Though the Dzongkhag started supplying saplings since last year but not much has been harvested. But this year, the farmers are provided with material supports like water supply pipes, tarpaulin sheets and watering cans, among others, with supports from the Agriculture Department and the research center.
However, being a pilot project the cultivation is done stage wise. The required input will be carried out accordingly, said the DAO. “We will try to improve production further based on this year’s experience. It’s still under trial and error method,” he said, adding that a record will be maintained for further improvements.
The product after harvest would be supplied to the capital with the assistance from the department and the Dzongkhag. Also, if harvest favors, the products will also go to other neighboring Dzongkhags. However, there is no immediate plan to export these chillies.

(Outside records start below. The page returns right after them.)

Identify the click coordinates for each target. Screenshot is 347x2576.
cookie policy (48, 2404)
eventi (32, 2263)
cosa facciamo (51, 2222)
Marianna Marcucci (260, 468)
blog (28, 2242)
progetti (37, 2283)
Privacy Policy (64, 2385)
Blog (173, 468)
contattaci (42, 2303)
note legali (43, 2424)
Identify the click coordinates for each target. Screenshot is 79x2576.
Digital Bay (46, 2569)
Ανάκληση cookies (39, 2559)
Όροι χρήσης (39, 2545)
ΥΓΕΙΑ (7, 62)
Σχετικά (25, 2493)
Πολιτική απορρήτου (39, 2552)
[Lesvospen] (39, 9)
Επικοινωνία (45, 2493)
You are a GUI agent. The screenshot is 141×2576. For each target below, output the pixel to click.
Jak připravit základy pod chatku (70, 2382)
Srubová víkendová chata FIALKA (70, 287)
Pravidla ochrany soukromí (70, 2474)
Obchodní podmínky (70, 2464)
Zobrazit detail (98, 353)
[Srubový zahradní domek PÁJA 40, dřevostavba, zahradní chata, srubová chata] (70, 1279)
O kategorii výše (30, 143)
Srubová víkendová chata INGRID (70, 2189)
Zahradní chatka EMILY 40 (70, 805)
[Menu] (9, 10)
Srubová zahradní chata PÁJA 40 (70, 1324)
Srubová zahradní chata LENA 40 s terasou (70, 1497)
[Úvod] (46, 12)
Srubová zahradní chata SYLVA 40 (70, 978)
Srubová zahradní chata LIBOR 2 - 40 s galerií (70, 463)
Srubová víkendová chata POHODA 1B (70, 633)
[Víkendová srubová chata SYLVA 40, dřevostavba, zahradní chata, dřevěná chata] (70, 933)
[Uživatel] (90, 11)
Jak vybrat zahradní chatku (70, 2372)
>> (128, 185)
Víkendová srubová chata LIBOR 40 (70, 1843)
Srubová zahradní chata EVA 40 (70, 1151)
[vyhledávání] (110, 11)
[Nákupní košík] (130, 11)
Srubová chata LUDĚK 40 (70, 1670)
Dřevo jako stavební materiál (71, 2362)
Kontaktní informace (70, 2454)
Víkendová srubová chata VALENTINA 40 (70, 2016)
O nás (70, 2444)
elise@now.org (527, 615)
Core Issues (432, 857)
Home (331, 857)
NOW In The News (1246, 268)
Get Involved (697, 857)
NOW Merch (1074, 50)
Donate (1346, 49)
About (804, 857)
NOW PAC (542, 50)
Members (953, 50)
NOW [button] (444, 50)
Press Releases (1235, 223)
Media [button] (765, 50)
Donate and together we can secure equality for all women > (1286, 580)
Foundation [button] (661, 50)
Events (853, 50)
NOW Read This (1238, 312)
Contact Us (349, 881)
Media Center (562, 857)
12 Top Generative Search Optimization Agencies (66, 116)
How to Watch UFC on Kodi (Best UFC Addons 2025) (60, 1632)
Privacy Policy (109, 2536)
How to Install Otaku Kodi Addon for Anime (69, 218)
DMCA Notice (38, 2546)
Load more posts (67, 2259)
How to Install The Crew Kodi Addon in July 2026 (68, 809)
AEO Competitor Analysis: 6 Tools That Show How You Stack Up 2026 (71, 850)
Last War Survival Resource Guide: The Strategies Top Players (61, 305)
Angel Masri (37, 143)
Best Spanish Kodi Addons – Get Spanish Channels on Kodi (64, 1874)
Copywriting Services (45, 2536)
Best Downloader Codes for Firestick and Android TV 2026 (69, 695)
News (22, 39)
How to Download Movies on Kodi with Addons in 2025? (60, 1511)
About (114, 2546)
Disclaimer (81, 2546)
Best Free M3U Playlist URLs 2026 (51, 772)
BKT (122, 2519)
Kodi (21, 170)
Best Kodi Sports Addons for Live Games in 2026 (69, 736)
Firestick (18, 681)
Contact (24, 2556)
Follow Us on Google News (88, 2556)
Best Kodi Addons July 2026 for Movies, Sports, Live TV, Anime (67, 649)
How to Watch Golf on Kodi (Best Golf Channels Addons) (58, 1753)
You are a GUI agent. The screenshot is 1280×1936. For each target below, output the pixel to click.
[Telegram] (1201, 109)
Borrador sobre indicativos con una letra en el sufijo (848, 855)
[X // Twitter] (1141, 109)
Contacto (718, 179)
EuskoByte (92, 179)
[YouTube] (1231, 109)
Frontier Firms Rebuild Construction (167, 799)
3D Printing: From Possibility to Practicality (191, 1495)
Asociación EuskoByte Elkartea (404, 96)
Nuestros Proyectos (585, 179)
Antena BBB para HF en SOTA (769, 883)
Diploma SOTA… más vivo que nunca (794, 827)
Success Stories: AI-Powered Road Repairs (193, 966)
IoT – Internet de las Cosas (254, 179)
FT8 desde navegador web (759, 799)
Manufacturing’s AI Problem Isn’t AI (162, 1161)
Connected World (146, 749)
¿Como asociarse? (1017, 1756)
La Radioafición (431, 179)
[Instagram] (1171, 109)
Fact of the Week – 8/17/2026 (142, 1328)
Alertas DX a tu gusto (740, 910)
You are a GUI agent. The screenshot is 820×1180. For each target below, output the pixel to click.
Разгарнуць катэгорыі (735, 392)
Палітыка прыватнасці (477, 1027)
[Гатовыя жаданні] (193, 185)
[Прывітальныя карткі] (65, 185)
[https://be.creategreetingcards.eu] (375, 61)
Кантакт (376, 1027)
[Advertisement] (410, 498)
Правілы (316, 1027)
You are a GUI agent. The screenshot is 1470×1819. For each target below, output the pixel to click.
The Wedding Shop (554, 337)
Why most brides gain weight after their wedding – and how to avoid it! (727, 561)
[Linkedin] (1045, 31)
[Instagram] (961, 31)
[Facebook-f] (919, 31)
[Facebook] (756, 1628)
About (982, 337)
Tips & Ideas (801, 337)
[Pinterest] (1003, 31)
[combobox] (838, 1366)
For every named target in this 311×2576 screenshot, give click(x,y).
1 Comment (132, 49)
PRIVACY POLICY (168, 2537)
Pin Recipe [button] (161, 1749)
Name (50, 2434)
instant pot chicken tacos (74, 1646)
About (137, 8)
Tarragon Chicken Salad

“Of course, our organic products will be in demand, but we have not planned yet,” he Chogyal Norbu said.
“With an increased production, the scope of organic chilli in Samtse is high and the farmers have also scope of earning extra income from chilli cultivation,” he added.
Meanwhile, farmers have also started working relentlessly on chilli cultivation after understanding its value following the country’s imposed ban on the import of chilli.
Hem Bdr. Ghalley, 21 from Namgaycholing gewog, has started chilli cultivation on his 15 decimals land. “We are working hard hoping for better returns. The government has provided enough support to us. It is an opportunity for us to earn,” he said. He plans to cultivate on a mass scale from next year.
Namgaycholing Gup Ratna Bdr. Ghalley said the gewog has provided necessary assistance and the farmers have also started investing efforts. Most of the farmers in his gewog have started chilli cultivation. “The farmers are working hard and we will support with necessary measures,” he said.
Tashichholing gewog, meanwhile, selected the groups of farmers and have supplied saplings from the nursery. There are more than six farmers’ groups and a cooperative in the gewog working on chilli cultivation.
Tashichholing Gup Samir Giri said, “We are doing it and hope it will be successful.” He added that some of the plants have started yielding fruits.